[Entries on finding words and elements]
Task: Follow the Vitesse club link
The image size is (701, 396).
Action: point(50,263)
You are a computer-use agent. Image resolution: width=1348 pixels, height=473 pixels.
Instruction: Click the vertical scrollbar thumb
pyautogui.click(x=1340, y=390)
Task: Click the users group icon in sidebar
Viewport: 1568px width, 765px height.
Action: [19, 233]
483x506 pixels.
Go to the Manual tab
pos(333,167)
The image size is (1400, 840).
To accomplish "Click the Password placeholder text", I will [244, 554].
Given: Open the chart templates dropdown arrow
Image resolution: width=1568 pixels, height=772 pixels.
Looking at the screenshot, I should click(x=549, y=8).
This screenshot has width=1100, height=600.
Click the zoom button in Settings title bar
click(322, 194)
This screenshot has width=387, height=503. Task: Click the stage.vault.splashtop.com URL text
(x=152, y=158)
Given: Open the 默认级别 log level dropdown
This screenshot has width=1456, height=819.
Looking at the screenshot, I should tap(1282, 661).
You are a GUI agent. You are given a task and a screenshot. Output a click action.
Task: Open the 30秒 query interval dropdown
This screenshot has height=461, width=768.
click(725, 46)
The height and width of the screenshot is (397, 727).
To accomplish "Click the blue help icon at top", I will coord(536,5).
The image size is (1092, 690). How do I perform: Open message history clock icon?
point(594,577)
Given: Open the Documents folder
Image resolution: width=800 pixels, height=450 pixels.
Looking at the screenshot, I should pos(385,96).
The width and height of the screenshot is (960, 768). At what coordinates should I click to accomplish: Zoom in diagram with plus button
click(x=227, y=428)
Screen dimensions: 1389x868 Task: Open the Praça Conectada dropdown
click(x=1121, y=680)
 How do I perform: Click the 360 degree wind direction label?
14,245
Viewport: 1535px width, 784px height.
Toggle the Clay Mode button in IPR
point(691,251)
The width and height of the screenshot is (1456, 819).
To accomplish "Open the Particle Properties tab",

◆ Instructions to follow ◆
How many lines of the records above contain the string "size", with letter case taken into account? Reply with the number only.

◆ Exercise output ◆
3